## Exercise goal
Below are records; extract exactly the lines from the one with "670x407 pixels. Task: Click" through the final line, including both, but drop the pictures.
START Excerpted data
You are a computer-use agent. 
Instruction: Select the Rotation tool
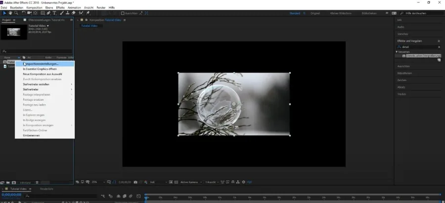tap(24, 13)
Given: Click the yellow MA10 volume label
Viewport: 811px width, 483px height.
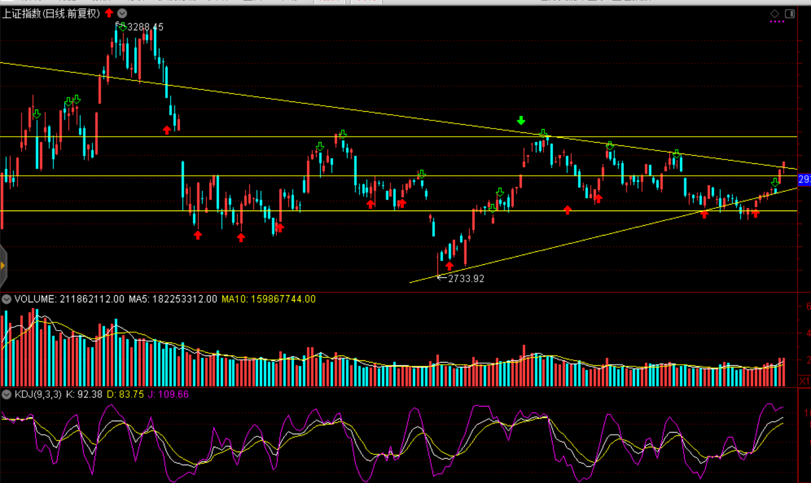Looking at the screenshot, I should tap(268, 299).
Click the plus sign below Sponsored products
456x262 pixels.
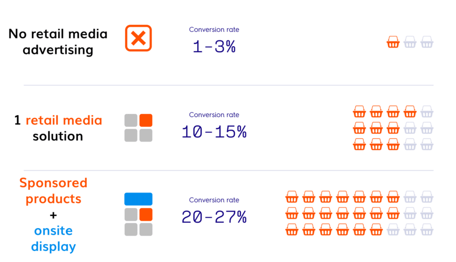[53, 215]
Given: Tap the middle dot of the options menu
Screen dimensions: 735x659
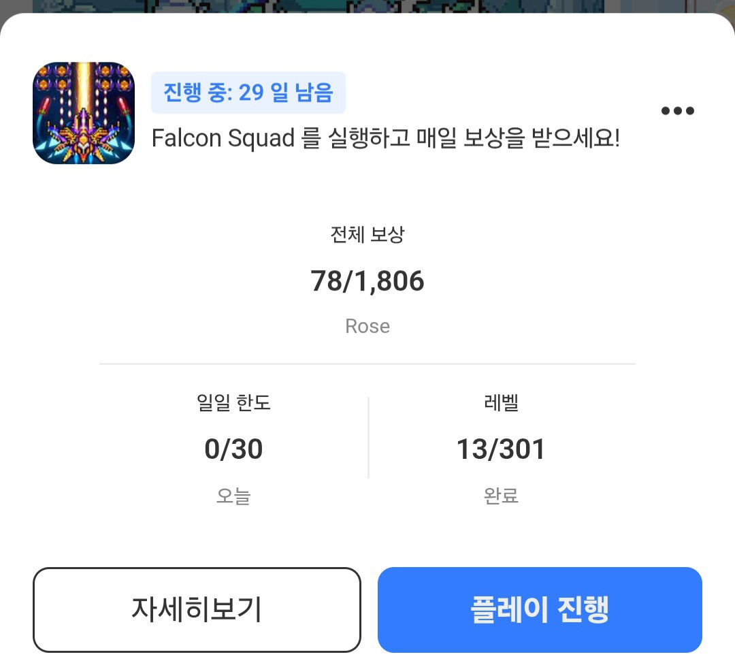Looking at the screenshot, I should point(677,111).
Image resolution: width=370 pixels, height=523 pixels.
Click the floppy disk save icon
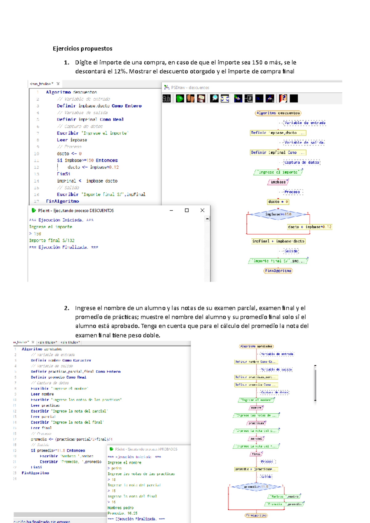pos(201,99)
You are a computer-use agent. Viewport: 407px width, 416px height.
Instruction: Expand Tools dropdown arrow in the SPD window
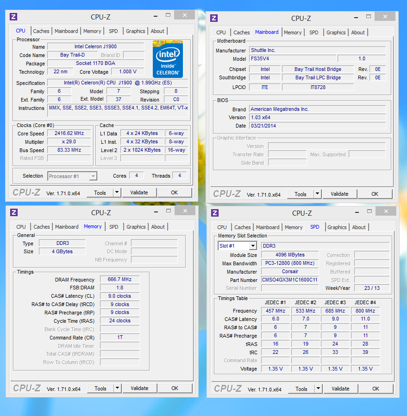tap(318, 389)
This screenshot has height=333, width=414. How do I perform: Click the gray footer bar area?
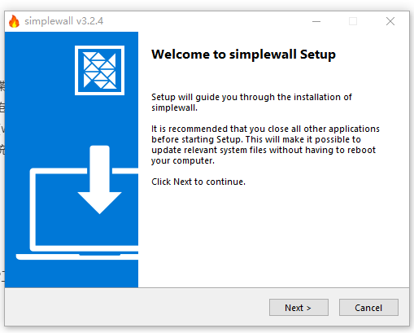[136, 307]
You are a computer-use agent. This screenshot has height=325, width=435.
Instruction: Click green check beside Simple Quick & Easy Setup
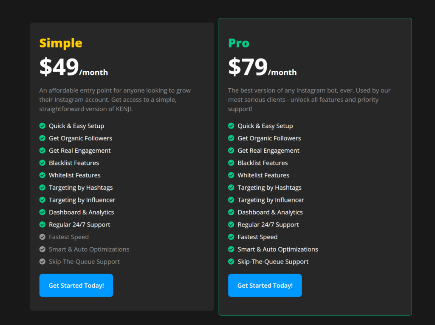[42, 126]
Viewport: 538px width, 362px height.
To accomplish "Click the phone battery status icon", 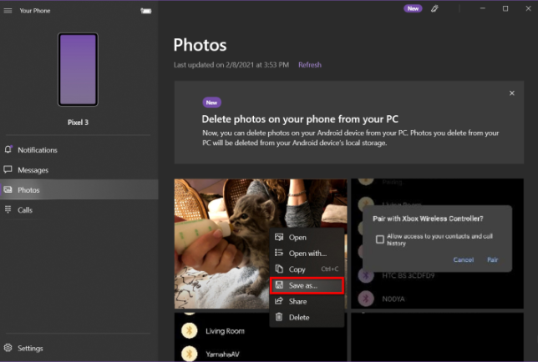I will [146, 11].
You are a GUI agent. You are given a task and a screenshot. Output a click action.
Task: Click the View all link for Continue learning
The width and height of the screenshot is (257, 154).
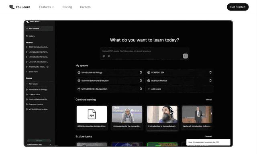pos(209,100)
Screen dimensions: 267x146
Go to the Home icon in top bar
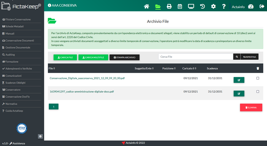click(147, 6)
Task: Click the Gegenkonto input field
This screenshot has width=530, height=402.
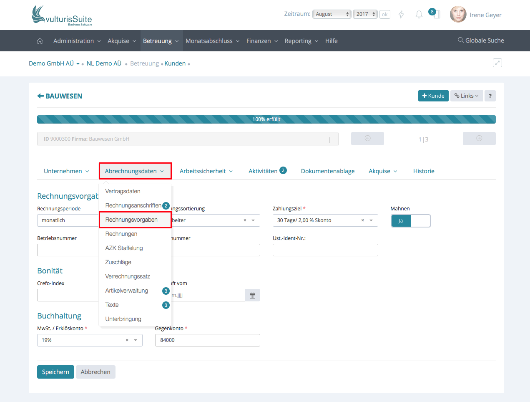Action: click(x=207, y=340)
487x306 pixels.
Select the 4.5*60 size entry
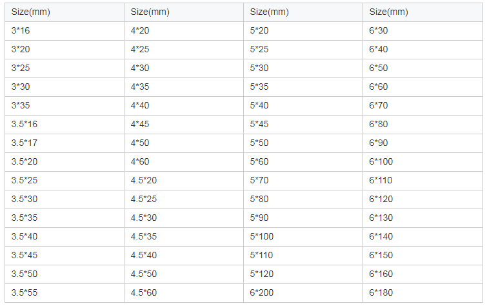point(184,293)
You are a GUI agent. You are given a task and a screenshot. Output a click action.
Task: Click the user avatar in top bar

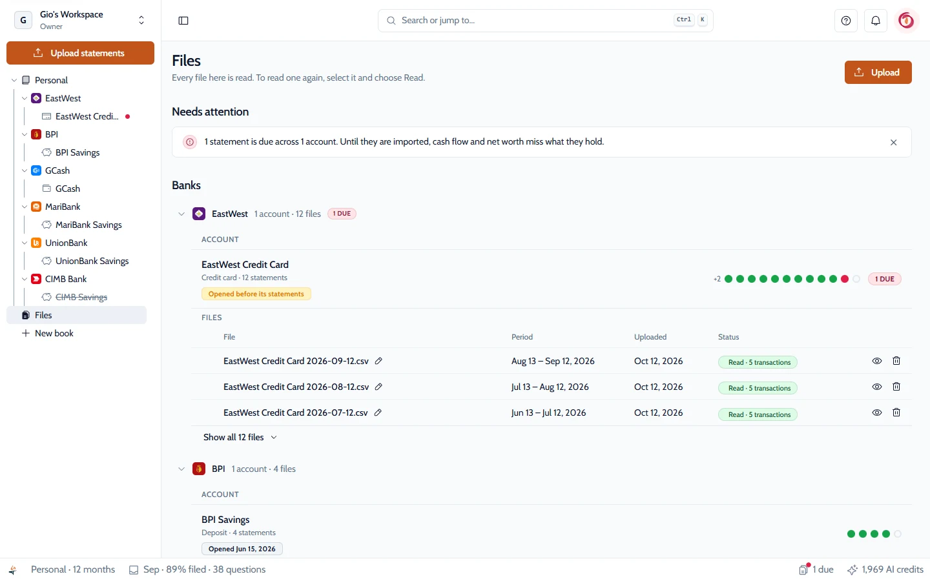[x=906, y=21]
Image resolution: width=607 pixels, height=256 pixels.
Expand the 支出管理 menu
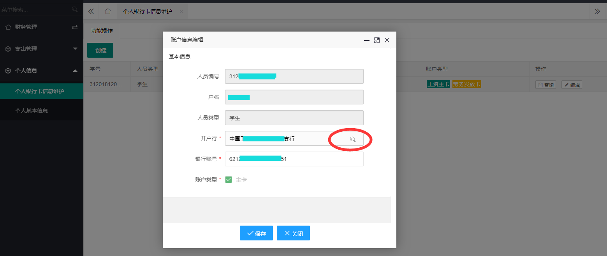[x=75, y=49]
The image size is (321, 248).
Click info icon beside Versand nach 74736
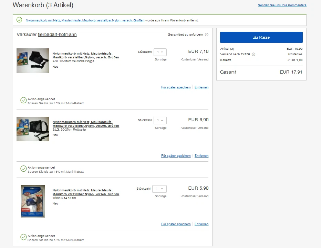[x=253, y=54]
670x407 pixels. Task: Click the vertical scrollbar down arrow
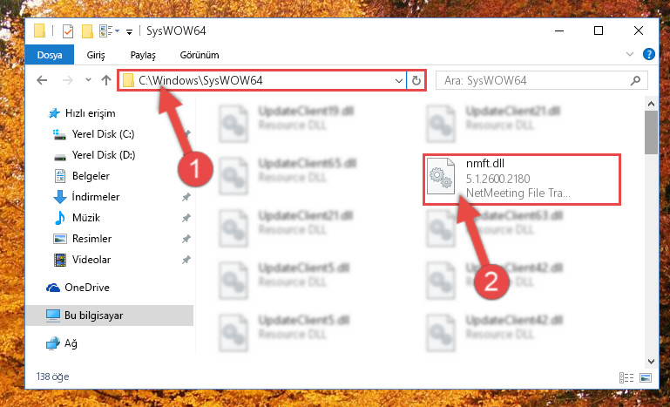tap(651, 362)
END Excerpted data
## Written response
670x407 pixels. Task: Click the vertical scrollbar down arrow
tap(651, 362)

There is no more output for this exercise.